§ Task input
-- begin --

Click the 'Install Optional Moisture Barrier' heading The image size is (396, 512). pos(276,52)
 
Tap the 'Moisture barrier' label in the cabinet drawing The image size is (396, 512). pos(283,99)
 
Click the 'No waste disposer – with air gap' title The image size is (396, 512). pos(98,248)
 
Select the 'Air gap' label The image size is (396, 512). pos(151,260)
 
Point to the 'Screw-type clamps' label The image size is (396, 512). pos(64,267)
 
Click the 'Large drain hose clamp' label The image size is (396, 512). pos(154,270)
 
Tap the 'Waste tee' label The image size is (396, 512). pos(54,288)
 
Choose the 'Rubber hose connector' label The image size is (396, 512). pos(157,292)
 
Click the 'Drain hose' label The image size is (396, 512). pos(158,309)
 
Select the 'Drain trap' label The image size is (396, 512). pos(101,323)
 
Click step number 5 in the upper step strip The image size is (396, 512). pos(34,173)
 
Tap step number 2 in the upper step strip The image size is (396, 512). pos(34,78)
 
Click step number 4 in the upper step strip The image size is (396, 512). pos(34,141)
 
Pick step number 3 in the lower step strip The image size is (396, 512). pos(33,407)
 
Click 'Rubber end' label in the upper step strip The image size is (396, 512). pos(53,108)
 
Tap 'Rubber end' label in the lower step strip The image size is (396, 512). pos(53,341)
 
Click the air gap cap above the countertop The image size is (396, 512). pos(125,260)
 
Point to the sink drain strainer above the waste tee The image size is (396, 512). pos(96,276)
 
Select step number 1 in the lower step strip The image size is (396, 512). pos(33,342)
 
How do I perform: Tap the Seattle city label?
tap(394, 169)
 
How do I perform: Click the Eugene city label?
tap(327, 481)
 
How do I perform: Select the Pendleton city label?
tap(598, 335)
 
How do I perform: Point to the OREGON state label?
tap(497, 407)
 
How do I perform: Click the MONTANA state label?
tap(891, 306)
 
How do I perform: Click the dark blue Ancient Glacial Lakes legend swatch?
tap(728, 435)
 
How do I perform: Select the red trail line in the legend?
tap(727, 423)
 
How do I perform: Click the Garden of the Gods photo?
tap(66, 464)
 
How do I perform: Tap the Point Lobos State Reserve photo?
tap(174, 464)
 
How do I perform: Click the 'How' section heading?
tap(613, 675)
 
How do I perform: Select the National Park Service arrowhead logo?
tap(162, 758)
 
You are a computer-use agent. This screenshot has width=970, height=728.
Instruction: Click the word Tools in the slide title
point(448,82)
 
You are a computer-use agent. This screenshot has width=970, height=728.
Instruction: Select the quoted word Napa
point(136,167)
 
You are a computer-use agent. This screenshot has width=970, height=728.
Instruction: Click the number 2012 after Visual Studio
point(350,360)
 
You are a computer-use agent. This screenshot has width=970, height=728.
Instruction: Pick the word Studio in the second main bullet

-- end --

§ Written exercise
Rewrite every row above, changing "step strip" to "step panel" wherever it occurs and keeping all other text unchanged.

§ Correct answer
Click the 'Install Optional Moisture Barrier' heading The image size is (396, 512). pos(276,52)
 
Tap the 'Moisture barrier' label in the cabinet drawing The image size is (396, 512). pos(283,99)
 
Click the 'No waste disposer – with air gap' title The image size is (396, 512). pos(98,248)
 
Select the 'Air gap' label The image size is (396, 512). pos(151,260)
 
Point to the 'Screw-type clamps' label The image size is (396, 512). pos(64,267)
 
Click the 'Large drain hose clamp' label The image size is (396, 512). pos(154,270)
 
Tap the 'Waste tee' label The image size is (396, 512). pos(54,288)
 
Choose the 'Rubber hose connector' label The image size is (396, 512). pos(157,292)
 
Click the 'Drain hose' label The image size is (396, 512). pos(158,309)
 
Select the 'Drain trap' label The image size is (396, 512). pos(101,323)
 
Click step number 5 in the upper step panel The image size is (396, 512). pos(34,173)
 
Tap step number 2 in the upper step panel The image size is (396, 512). pos(34,78)
 
Click step number 4 in the upper step panel The image size is (396, 512). pos(34,141)
 
Pick step number 3 in the lower step panel The image size is (396, 512). pos(33,407)
 
Click 'Rubber end' label in the upper step panel The image size is (396, 512). pos(53,108)
 
Tap 'Rubber end' label in the lower step panel The image size is (396, 512). pos(53,341)
 
Click the air gap cap above the countertop The image size is (396, 512). pos(125,260)
 
Point to the sink drain strainer above the waste tee The image size is (396, 512). pos(96,276)
 
Select step number 1 in the lower step panel The image size is (396, 512). pos(33,342)
 
How do I perform: Tap the Seattle city label?
tap(394, 169)
 
How do I perform: Click the Eugene city label?
tap(327, 481)
 
How do I perform: Select the Pendleton city label?
tap(598, 335)
 
How do I perform: Point to the OREGON state label?
tap(497, 407)
 
How do I perform: Click the MONTANA state label?
tap(891, 306)
 
How do I perform: Click the dark blue Ancient Glacial Lakes legend swatch?
tap(728, 435)
 
How do I perform: Select the red trail line in the legend?
tap(727, 423)
 
How do I perform: Click the Garden of the Gods photo?
tap(66, 464)
 
How do I perform: Tap the Point Lobos State Reserve photo?
tap(174, 464)
 
How do I perform: Click the 'How' section heading?
tap(613, 675)
 
How do I perform: Select the National Park Service arrowhead logo?
tap(162, 758)
 
You are a computer-use agent. This screenshot has width=970, height=728.
Instruction: Click the word Tools in the slide title
point(448,82)
 
You are a computer-use agent. This screenshot has width=970, height=728.
Instruction: Select the quoted word Napa
point(136,167)
 
You are a computer-use agent. This screenshot has width=970, height=728.
Instruction: Click the number 2012 after Visual Studio
point(350,360)
 
You are a computer-use agent. This screenshot has width=970, height=728.
Instruction: Pick the word Studio in the second main bullet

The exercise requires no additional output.